The KniTattoo Gallery.

(ps – first one to send me a photo of their knit-related tattoo wins a prize. Not sure what kind of prize, and I can’t guarantee its cool-ness (don’t get a knit tattoo just for the prize), but you’ll get a little crackerjack kind o’prize.)

Posted by Rachael 4 Comments

Overboard

October 9, 2003

Whee! Thanks for the compliments! All kudos are due Stef, anyway. Her pattern, her genius. I just do the knitting.

Okay. So the reason I don’t buy crap to eat is this: I bought a four-pack of Dove bars yesterday on a whim and ATE THREE. And I know the last one will be gone today.

It ain’t like I’m on a diet. I like the way I look and I’m happy with my weight. I’ve always been a little soft around the edges, and I accept it (mostly)happily. But come on, that’s just ridiculous. Three Dove bars? You ever had one of those? You can feel your arteries hardening and your hips widening as soon as you throw the stick out, that stick that you’ve licked until the splinters form, hoping for a bit more of that chocolate.

Ridiculous, I tell you. That’s why I go either Grocery Shopping or Other Stuff Buying. Yesterday I just ran into the grocery store for leaf bags and ended up with a box of Dove as well. If I’m legitimately grocery shopping (which only happens about once a month), I’m very good, buying myself healthy whole-grain stuff, low-fat versions of good-for-you products. Or I’ll buy a small box of okay-for-you cookies with a little chocolate and I can dole those kinds of things out for a long time. A bag of Trader Joe’s corn chips will last me two weeks. But something REALLY bad, forget it.

== == ==

● **What this exercise asks**:
• a. In the blog post about the Dove bars, what did the writer originally go into the grocery store to buy?
• b. Pick up the blog post about the Dove bars after its last sentence and write a few more sentences in the same chatty voice.

● **Data**:
== == ==

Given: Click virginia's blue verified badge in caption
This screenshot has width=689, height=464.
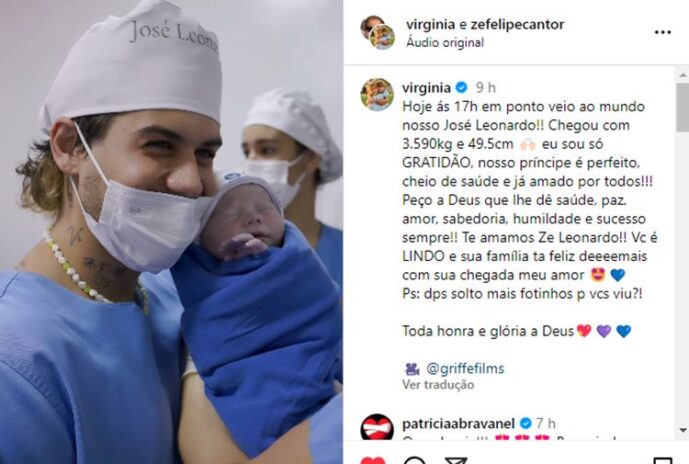Looking at the screenshot, I should (x=461, y=87).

== == ==

● **Exercise answers**:
• a. Leaf bags.

• b.
(But it was fun, and I don’t regret it. Just kind of surprised at my capacity, that’s all. I could have eaten that last one, I know I could have.)

I used the leaf bags to clean out my closet, the one that I haven’t been able to open for WEEKS. I’ve been wearing the same clothes over and over again, washed and left in the basket, just because I couldn’t get near the clothes rack. I got rid of six bags of clothes. Six! Well, not rid of, not just yet, since I just bundled them up and filled my car with the bags. Must donate today, as soon as I get off my ass.

I’m seeing a pattern here, no? I like excess? Even when it comes to thrift store clothing, I go a little overboard.

You should see my book piles.

Adah says sleep in the sun if you can!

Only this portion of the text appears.